● Provided passage
------------------------------------

Ayurvedic cake from Lies Ameeuw can be prepared in 30 minutes. You make this dish with Coconut oil & Coconut blossom sugar from Amanprana. This recipe from the Indonesian kitchen is delicious as Desserts, Brunch & Cake and biscuit. It also fits perfectly in a Vegetarian, Vegan & Ayurveda diet.
Ingredients for ayurvedic cake
250 g coconut oil
200 g spelt flour
2 tsp baking powder
200 g unsweetened soy yoghurt
1 tsp mixed spice
Flaked hazelnuts (if you like)
150 g coconut blossom sugar
1 cup dried and stoned dates, raisins and apricots, cranberries, wild figs
Preparation of ayurvedic cake
Soak the dried fruits overnight and then drain. Cut the fruits finely or grind them. Keep a little aside for garnish.
Heat the oven to 180°C.
Mix the coconut blossom sugar, the baking powder, the flour, the finely chopped fruits and the mixed spice together.
Melt the coconut oil and add to the mixture. Mix until smooth.
Stir in the soy yoghurt. It is important for the structure of the cake that the yoghurt is added at the last moment.
Place a sheet of parchment paper in a cake tin and fill with the cake mixture.
Bake the cake for 20 to 30 minutes in the oven.

------------------------------------

● Stored data entries
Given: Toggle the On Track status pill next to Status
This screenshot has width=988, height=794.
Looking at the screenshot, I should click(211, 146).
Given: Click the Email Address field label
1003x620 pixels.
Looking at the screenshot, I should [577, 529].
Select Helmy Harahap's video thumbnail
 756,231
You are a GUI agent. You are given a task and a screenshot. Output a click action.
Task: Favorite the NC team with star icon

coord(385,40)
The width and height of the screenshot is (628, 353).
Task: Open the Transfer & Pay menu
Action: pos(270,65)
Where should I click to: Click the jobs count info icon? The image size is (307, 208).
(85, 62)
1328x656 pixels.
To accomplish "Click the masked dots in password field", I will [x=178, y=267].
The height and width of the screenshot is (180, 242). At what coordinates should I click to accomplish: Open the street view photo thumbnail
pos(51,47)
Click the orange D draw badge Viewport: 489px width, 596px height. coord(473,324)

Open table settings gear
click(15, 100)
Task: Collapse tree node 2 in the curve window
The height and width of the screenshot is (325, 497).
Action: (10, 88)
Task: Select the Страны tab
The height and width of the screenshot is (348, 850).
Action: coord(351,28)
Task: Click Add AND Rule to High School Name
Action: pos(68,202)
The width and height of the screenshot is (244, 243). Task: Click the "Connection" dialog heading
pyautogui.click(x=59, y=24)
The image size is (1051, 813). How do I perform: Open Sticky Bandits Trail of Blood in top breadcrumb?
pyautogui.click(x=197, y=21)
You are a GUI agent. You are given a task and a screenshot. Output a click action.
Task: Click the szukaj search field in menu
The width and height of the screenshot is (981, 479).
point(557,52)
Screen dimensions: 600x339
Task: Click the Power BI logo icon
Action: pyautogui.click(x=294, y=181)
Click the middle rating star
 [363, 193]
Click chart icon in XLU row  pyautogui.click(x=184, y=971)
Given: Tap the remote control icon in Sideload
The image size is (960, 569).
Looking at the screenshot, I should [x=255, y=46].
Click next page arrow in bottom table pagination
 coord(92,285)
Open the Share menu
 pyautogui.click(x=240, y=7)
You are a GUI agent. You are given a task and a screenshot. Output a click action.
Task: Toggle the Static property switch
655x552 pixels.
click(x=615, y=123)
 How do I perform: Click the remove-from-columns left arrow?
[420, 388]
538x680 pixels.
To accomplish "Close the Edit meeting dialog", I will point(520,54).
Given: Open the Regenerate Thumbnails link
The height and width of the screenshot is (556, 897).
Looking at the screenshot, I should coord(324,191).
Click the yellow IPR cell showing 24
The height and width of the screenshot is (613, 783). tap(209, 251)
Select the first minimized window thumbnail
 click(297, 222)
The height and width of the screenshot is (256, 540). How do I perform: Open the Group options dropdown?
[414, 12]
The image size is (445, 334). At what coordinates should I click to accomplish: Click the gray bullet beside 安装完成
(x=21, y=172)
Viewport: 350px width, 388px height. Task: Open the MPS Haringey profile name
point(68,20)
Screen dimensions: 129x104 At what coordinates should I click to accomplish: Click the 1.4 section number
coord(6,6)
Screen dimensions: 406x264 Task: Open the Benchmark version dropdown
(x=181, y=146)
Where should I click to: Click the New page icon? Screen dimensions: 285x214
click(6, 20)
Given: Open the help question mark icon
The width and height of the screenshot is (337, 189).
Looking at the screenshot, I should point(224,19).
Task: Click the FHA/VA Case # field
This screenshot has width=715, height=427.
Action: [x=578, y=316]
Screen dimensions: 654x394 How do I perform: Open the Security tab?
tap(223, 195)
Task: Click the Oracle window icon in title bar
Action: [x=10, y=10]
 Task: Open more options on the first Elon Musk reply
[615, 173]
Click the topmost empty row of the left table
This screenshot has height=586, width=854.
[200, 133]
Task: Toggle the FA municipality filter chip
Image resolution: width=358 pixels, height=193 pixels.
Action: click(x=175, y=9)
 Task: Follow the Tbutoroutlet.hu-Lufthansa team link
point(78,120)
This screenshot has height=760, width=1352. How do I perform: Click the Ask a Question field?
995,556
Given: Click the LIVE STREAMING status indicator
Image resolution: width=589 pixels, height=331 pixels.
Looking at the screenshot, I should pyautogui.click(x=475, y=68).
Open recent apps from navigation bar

------------------------------------

● What you are asked to do
Continue the ayurvedic cake recipe from its last step.

● Exercise result
Then spoon over the rest of the dried fruits. Garnish with hazelnut flakes.
Recipe suitable for:1 pieces
Preparation time: 30 minutes
Total preparation: 30 minutes
Type: Desserts, Brunch & Cake and biscuit
Read more about the Amanprana products that were used in making ayurvedic cake
Lies Ameeuw is an Ayurvedic therapist with a deep knowledge of Ayurvedic and Indian herbs and spices. Her interest in the relationship between the body and spirit sparked her interest in our diet. In 1999 she founded an Ayurveda school. The upshot is that she now knows everything there is to know about Ayurvedic cuisine. Nutrition plays an important role in Ayurveda, and it is interwoven with the use of herbs. There are six tastes in Ayurveda - sweet, sour, salt, pungent, bitter and astringent.